When checking for proper blood pressure cuff size, which guideline is correct?
- A. The standard cuff size is appropriate for all sizes.
- B. The length of the rubber bladder should equal 80% of the arm circumference.
- C. The width of the rubber bladder should equal 80% of the arm circumference.
- D. The width of the rubber bladder should equal 40% of the arm circumference.
Correct Answer: D
Rationale: When selecting the correct blood pressure cuff size, it is essential to ensure that the width of the rubber bladder equals 40% of the circumference of the person's arm. This ensures proper fitting and accurate readings. The length of the bladder should actually equal 80% of the arm circumference, not 80% of the width, making choices B and C incorrect. Choice A stating that the standard cuff size is appropriate for all sizes is inaccurate, as using an incorrectly sized cuff can lead to inaccurate blood pressure readings.
A student is late for an appointment and has rushed across campus to the health clinic. How should the nurse proceed?
- A. Allow 5 minutes for the student to relax and rest before checking their vital signs.
- B. Check the blood pressure in both arms, expecting a difference in the readings due to the recent exercise.
- C. Immediately monitor the student's vital signs upon arrival at the clinic and then 5 minutes later, recording any differences.
- D. Check the student's blood pressure in the supine position to provide a more accurate reading and allow the student to relax at the same time.
Correct Answer: A
Rationale: To ensure an accurate blood pressure reading, it is important for the student to be in a relaxed state. Allowing at least a 5-minute rest period helps reduce anxiety and provides a valid blood pressure measurement. Checking the blood pressure in both arms is unnecessary unless there is a specific reason to suspect an issue, and recent exercise should not significantly impact the readings. Monitoring vital signs immediately upon arrival may not yield accurate results due to the rush and anxiety of the student. Checking blood pressure in the supine position is not necessary in this scenario and does not provide a more accurate reading.
You have measured the urinary output of your resident at the end of your 8-hour shift. The output is 25 ounces. What should you do next?
- A. Convert the number of ounces into cc.
- B. Convert the number of ounces into cm.
- C. Immediately report this poor output to the nurse.
- D. Know that 25 ounces of urine is too much in 8 hours.
Correct Answer: A
Rationale: You should convert the number of ounces into cc because cc is the unit of measurement used to record intake and output accurately. This urinary output falls within normal limits, so there is no need to report it immediately to the nurse. It is essential to report urinary outputs of less than 30 cc per hour to detect potential issues early. Converting ounces into centimeters (cm) is not appropriate in this context as cm is a unit of length, not volume. Knowing that 25 ounces of urine is too much in 8 hours is inaccurate as it depends on various factors like fluid intake and individual differences.

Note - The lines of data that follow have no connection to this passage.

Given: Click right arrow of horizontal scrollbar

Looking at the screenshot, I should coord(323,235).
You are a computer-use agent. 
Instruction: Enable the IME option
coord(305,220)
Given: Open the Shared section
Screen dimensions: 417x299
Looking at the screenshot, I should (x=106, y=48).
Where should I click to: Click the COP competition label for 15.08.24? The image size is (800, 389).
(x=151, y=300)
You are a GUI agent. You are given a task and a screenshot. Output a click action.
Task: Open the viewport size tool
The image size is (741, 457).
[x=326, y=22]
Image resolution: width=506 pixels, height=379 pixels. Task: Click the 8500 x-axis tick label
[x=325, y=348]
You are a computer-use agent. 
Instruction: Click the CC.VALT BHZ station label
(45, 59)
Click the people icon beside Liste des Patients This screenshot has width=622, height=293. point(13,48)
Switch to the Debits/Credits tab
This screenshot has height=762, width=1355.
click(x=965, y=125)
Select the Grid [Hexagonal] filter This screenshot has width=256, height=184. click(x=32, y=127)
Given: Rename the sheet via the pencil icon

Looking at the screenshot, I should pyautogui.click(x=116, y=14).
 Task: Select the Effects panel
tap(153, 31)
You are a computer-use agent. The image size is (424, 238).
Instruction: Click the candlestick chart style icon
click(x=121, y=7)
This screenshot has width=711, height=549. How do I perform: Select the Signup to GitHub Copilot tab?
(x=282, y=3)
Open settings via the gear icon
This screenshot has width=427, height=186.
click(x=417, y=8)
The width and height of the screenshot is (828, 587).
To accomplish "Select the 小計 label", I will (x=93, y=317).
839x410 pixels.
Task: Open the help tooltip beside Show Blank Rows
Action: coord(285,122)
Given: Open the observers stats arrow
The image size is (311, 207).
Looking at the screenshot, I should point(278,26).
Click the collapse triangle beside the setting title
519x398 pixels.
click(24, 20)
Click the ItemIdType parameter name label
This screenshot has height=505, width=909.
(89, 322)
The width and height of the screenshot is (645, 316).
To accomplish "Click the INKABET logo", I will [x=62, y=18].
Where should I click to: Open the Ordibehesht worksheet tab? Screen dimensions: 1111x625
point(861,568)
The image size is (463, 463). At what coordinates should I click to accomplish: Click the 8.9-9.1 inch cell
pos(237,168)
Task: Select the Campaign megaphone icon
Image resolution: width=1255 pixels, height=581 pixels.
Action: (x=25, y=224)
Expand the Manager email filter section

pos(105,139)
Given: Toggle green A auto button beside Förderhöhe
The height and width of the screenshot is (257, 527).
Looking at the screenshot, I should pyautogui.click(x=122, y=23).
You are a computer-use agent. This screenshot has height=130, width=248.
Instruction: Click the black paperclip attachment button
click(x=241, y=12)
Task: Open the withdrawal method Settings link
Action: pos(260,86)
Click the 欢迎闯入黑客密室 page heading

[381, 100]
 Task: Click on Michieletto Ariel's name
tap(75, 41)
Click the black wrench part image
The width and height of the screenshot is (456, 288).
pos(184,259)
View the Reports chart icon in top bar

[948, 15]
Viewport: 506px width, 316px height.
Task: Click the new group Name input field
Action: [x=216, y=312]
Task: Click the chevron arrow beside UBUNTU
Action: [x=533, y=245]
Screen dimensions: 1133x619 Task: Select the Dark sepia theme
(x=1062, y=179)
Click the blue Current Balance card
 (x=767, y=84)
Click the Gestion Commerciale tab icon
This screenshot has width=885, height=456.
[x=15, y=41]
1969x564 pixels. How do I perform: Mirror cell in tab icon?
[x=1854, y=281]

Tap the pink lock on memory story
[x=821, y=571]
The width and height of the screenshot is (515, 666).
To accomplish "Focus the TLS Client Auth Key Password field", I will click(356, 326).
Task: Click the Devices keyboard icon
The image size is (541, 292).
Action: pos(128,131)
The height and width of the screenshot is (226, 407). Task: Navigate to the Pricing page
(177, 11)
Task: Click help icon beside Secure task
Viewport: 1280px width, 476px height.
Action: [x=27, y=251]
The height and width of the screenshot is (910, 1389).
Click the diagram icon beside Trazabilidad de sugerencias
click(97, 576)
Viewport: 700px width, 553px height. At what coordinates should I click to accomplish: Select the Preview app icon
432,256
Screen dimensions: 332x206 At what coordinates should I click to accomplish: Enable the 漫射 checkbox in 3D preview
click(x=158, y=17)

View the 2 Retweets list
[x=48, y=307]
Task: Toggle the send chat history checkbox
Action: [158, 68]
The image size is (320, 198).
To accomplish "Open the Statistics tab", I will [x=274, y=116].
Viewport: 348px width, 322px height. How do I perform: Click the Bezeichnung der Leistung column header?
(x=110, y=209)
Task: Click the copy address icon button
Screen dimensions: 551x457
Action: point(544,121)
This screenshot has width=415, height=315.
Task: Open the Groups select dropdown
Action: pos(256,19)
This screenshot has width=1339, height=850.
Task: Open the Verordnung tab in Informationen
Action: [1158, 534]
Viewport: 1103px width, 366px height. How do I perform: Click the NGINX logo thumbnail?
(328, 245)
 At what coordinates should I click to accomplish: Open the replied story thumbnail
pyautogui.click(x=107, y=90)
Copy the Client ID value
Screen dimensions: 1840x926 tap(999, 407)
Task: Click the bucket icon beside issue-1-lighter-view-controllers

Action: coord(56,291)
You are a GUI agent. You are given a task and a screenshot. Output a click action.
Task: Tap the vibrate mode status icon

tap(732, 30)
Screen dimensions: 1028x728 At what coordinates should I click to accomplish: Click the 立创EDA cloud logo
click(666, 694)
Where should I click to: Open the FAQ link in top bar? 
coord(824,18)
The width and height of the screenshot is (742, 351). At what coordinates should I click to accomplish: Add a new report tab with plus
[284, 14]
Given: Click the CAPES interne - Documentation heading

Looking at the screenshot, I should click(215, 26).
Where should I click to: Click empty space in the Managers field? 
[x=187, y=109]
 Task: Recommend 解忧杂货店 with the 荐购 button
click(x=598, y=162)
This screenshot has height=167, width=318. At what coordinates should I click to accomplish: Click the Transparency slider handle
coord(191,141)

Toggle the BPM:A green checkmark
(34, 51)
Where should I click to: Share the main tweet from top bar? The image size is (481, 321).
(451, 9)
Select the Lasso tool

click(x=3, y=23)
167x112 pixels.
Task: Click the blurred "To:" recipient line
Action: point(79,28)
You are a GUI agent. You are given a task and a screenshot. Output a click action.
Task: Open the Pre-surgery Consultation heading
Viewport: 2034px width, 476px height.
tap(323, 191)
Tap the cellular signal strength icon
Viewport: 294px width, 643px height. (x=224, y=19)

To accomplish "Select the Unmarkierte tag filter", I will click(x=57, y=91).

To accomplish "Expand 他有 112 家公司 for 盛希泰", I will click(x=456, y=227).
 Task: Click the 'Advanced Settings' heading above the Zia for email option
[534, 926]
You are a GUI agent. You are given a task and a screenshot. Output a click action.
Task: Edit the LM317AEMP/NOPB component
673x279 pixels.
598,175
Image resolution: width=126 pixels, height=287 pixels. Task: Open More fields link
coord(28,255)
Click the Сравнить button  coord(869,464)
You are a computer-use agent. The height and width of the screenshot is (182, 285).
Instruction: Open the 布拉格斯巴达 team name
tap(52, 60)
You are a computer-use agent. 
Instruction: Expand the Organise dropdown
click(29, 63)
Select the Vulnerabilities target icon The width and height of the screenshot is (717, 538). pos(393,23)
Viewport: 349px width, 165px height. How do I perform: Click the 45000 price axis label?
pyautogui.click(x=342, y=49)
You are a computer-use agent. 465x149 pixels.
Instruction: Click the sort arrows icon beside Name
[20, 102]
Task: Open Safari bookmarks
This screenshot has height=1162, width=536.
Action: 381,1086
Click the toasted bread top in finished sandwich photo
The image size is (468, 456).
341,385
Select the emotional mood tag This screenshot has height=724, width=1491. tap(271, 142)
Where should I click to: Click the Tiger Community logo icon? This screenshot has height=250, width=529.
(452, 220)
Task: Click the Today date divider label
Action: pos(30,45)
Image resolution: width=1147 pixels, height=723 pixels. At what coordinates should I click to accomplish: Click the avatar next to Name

On admission to the psychiatric unit, the client is trembling and appears fearful. The nurse's initial response should be to:
- A. Give the client orientation materials and review the unit rules and regulations.
- B. Introduce him/her and accompany the client to the client's room.
- C. Take the client to the day room and introduce him/her to the other clients.
- D. Ask the nursing assistant to get the client's vital signs and complete the admission search.
Correct Answer: B
Rationale: Anxiety is triggered by change that threatens the individual's sense of security. In response to anxiety in clients, the nurse should remain calm, minimize stimuli, and move the client to a calmer, more secure/safe setting. The correct initial response is to introduce the client and accompany them to their room. This approach helps the client feel oriented, safe, and supported. Giving orientation materials or reviewing rules and regulations may overwhelm the client further. Taking the client to the day room and introducing them to other clients could increase anxiety by exposing them to unfamiliar faces. Asking the nursing assistant to get vital signs and complete admission tasks can wait until the client feels more settled and secure in their environment.